By Alejandro Santander in collaboration with Leo Arias.
Thank you for your interest in this post! We’re undergoing a rebranding process, so please excuse us if some names are out of date.
Note: This article is part of a series. If you haven’t read the previous article, please have a look at it first. We’re deconstructing the EVM bytecode of a simple Solidity contract.

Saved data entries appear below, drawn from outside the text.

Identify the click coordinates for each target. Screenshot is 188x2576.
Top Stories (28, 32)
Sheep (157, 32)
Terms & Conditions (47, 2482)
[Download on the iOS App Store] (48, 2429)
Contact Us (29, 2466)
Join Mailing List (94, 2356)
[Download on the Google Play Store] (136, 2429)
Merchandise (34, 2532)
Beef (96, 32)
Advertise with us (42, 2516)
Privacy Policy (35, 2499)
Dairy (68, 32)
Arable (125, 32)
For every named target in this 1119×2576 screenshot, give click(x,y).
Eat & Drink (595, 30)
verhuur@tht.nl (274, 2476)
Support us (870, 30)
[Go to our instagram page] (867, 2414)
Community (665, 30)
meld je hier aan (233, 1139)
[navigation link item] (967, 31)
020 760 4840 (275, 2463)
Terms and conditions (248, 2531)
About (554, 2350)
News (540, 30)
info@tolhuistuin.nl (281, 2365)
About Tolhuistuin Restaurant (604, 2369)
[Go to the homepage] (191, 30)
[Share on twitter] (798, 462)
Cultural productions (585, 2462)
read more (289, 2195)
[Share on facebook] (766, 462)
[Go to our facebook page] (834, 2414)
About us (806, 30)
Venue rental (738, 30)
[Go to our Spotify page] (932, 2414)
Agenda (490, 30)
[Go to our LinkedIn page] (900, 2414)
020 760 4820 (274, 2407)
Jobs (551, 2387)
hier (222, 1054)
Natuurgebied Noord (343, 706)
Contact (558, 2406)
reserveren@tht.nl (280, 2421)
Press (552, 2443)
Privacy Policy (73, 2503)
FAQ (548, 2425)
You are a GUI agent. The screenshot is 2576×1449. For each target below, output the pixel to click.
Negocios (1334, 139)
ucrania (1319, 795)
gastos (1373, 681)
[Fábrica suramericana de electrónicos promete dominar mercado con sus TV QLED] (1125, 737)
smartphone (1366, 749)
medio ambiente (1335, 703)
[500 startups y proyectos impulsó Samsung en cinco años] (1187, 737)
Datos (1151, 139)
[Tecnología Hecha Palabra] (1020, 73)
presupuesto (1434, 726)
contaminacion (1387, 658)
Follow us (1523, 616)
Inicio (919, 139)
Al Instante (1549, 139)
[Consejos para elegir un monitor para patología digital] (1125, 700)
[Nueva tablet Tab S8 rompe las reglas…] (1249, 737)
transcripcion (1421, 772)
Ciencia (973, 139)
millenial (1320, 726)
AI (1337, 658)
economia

- Deconstructing a Solidity Contract — Part I: Introduction ✔
- Deconstructing a Solidity Contract — Part II: Creation vs. Runtime ✔
- Deconstructing a Solidity Contract — Part III: The Function Selector ✔
- Deconstructing a Solidity Contract — Part IV: Function Wrappers ⬅
- Deconstructing a Solidity Contract — Part V: Function Bodies
- Deconstructing a Solidity Contract — Part VI: The Metadata Hash
In the last article, we saw how the function selector acts as a hub or a switch of sorts in our BasicToken.sol contract. It sits at the entry point of a contract and redirects execution to the matched function of the contract the caller wants to run.
If the totalSupply
function is called, execution will be redirected to location 91, balanceOf
to 130, and so on.
Now let’s start a new debugging session in Remix as we’ve done before, and call the totalSupply
function again. Make sure to always expand the Instructions panel, where the heart of Remix’s debugger is. As we saw before, Remix will place you at instruction 246, where the function’s body is just about to be executed. Last time, we took the Transaction slider from this position back to instruction 0, because we wanted to study the contract’s entry point and how it got to the function’s entry point from there. This time, we’re also going back (sorry!), but to instruction 91 instead of instruction 0, because there’s this thing that Solidity uses to wrap a function’s body. Don’t worry, we’ll get to the function’s body soon enough in the next article. We’re almost there; your patience will be rewarded!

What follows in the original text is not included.